В этом же смысле следует читать те слова Христа, которые нарушают круговую логику мести или наказания, направленную на восстановление равновесия Справедливости: вместо «око за око» — «если кто ударит тебя по правой щеке, подставь ему левую!» Дело здесь не в тупом мазохизме простом приятии унижения, но в прерывании круговой логики восстановления равновесия. Интересно посмотреть, как, даже когда Святой Павел прибегает к органической метафоре религиозной общины как живого тела, он подрывает её переворачиванием: «Но Бог соразмерил тело, внушив о менее совершенном большее попечение» (Коринфянам I, 12:24). Таким образом, социальная иерархия в религиозной общине отражается в перевернутом виде, так, что низшее заслуживает высшего уважения. Конечно же, здесь нужно быть осторожным, дабы избежать того, что в психоанализе называют извращенным искушением: это «выключение» из социального тела не должно обернуться извращением, в котором мы любим низшие слои только за то, что это низшие слои (таким образом, тайно желаем, чтобы они таковыми оставались), — так мы на самом деле не «выключаемся» из иерархического социального порядка, но просто переворачиваем его, ставим его с ног на голову и тем самым продолжаем на нем паразитировать (эта извращенная логика была доведена до крайности средневековыми сектами, чьи члены дошли до поедания экскрементов своих собратьев, дабы подчеркнуть свою сострадательную солидарность с «самым низменным в человеке»). И разве (на другом уровне, конечно) подобное «разъединение» не действует в страстной сексуальной любви? Разве такая любовь — не один из величайших уничтожителей социальной иерархии? Когда в сцене на балконе Ромео и Джульетта патетически заявляют об отречении от своих фамилий, Монтекки и Капулетти, тем самым о «выключении» из своих частных (семейных) социальных субстанций, не подают ли они высший пример того, что «ненависть к родителям» есть прямое выражение любви? Более того, разве не сталкиваемся мы с чем–то подобным в демократическом «выключении»: все мы являемся непосредственными членами демократического коллектива, независимо от места в сети отношений, образующих наши сообщества?

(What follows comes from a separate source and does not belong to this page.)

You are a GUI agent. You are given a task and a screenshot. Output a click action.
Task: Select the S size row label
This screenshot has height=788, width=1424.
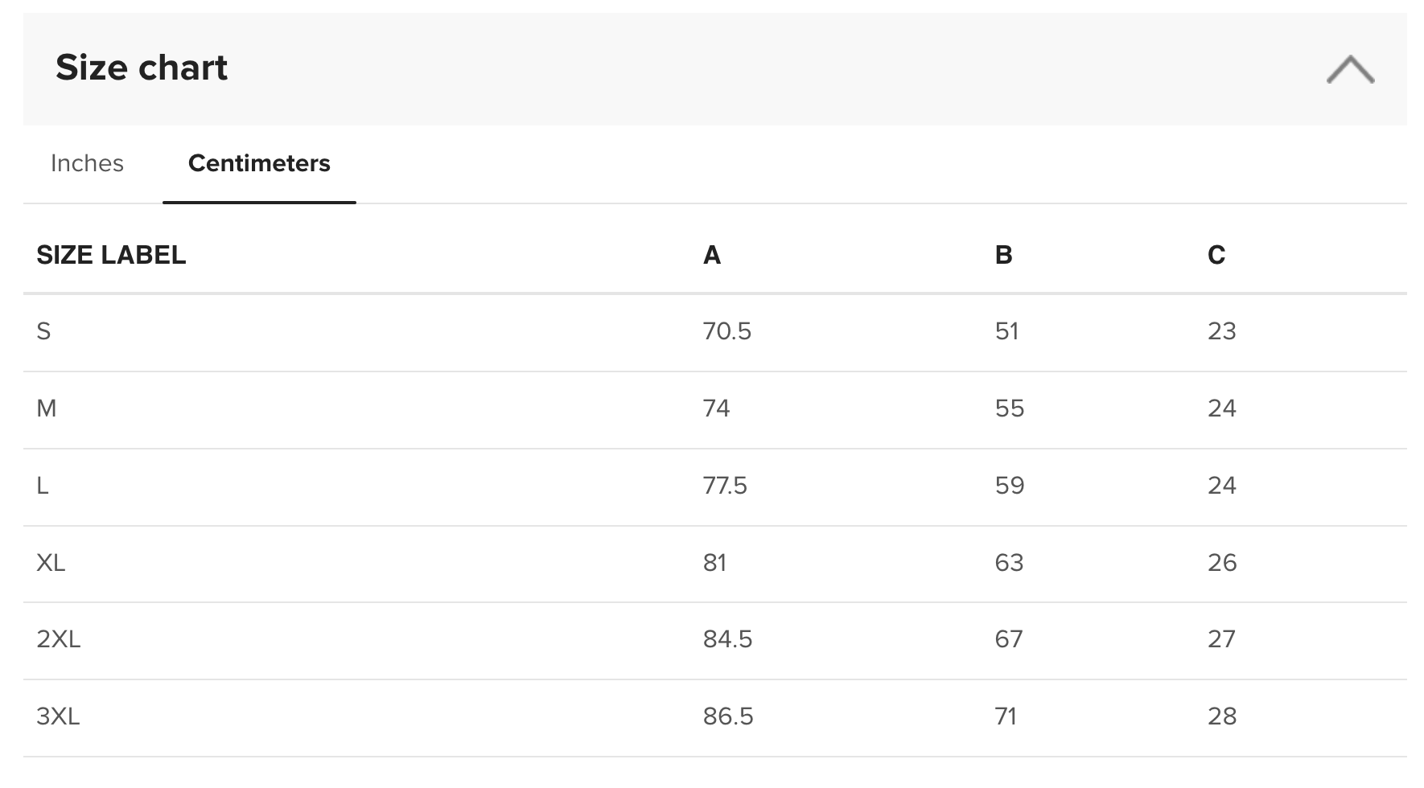[x=43, y=331]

И все же, разве христианство не делает еще одного шага вперед, предписывая нам не только ненавидеть родителей и т. д. от лица возлюбленного, но и в диалектическом переворачивании любви к врагу — «ненавидеть возлюбленного из любви и в любви» [87]? Чтобы понять это, нужно поставить точный вопрос что именно в возлюбленном другом мне следует ненавидеть? Возьмем ненависть к отцу в семейных эдиповых трениях: как мы постоянно отмечаем, эта ненависть исчезает и новое понимание отца возникает в тот момент, когда сын избавляется от отцовского авторитета, короче говоря, она исчезает тогда, когда сын осознает, что его отец — не воплощение его социосимволической функции, а уязвимый субъект, «выключенный» из нее. Именно в этом смысле в подлинной любви я «ненавижу возлюбленного из любви»: я «ненавижу» его приписанность социосимволической структуре от лица моей настоящей любви к нему как к исключительному человеку… Впрочем, нужно попытаться избежать того абсолютного недопонимания, которое здесь навязывается: это «выключение» агапэ не имеет ничего общего с «гуманистической» идеей, согласно которой следует забывать об «искусственных» символических качествах и воспринимать ближнего как уникального человека, т. е. видеть в нем «настоящую человеческую личность», скрывающуюся за той «социальной ролью», которую он исполняет. Святой Павел весьма последователен в своем «теоретическом антигуманизме»:

 

«Поэтому отныне мы никого не знаем по плоти: если же и знали Христа по плоти, то ныне уже не знаем. Итак, кто во Христе, тот новая тварь, древнее прошло, теперь все новое» (Коринфянам II. 5:16–17).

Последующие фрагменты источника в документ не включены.